Data excerpts:
:::

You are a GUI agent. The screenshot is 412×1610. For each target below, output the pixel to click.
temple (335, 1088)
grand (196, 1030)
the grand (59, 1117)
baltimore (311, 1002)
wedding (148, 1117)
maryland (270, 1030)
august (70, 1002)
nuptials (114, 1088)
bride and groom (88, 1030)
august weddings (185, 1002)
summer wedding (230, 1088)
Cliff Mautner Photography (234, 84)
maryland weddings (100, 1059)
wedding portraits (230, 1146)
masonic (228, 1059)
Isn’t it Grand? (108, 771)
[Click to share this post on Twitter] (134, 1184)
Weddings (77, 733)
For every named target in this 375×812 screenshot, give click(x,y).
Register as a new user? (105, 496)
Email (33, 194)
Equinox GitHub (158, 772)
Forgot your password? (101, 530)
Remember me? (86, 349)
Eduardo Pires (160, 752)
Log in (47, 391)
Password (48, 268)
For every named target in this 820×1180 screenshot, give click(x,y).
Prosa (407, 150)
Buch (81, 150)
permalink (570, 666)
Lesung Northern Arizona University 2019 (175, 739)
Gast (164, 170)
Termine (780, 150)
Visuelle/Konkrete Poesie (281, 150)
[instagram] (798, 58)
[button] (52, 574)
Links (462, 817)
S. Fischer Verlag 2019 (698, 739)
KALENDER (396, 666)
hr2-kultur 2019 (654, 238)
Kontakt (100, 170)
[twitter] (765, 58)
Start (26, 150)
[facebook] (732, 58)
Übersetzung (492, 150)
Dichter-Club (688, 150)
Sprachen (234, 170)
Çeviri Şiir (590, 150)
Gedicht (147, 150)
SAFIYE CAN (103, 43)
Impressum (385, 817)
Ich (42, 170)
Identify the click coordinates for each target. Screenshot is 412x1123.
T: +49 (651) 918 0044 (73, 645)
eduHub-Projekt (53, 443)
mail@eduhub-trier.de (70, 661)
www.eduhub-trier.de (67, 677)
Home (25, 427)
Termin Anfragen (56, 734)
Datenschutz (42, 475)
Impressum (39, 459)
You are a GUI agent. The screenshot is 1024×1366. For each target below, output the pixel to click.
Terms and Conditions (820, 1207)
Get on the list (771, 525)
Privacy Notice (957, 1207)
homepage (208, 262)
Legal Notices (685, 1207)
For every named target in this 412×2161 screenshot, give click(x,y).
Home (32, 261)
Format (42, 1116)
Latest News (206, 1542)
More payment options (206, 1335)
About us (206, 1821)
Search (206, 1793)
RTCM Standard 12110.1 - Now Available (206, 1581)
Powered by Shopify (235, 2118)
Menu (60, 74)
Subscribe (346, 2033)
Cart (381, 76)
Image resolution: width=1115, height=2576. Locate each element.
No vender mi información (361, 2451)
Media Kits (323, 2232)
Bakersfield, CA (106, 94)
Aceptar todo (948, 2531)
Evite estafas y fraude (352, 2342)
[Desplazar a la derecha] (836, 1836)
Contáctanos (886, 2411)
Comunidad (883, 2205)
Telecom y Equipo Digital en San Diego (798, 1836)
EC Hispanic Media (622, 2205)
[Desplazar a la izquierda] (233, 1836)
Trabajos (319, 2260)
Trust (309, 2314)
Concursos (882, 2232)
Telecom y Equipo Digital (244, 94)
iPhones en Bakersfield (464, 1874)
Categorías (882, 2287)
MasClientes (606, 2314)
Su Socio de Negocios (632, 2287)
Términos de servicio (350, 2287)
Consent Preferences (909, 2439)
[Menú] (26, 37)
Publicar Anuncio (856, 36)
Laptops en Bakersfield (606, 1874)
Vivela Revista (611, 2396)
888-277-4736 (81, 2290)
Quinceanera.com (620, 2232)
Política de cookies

:::

Task statement:
From the line containing "Su Socio de Negocios (632, 2287)" down to the last line of the data, transcribe every line exactly; nothing else should appear.

Response:
Su Socio de Negocios (632, 2287)
Términos de servicio (350, 2287)
Consent Preferences (909, 2439)
[Menú] (26, 37)
Publicar Anuncio (856, 36)
Laptops en Bakersfield (606, 1874)
Vivela Revista (611, 2396)
888-277-4736 (81, 2290)
Quinceanera.com (620, 2232)
Política de cookies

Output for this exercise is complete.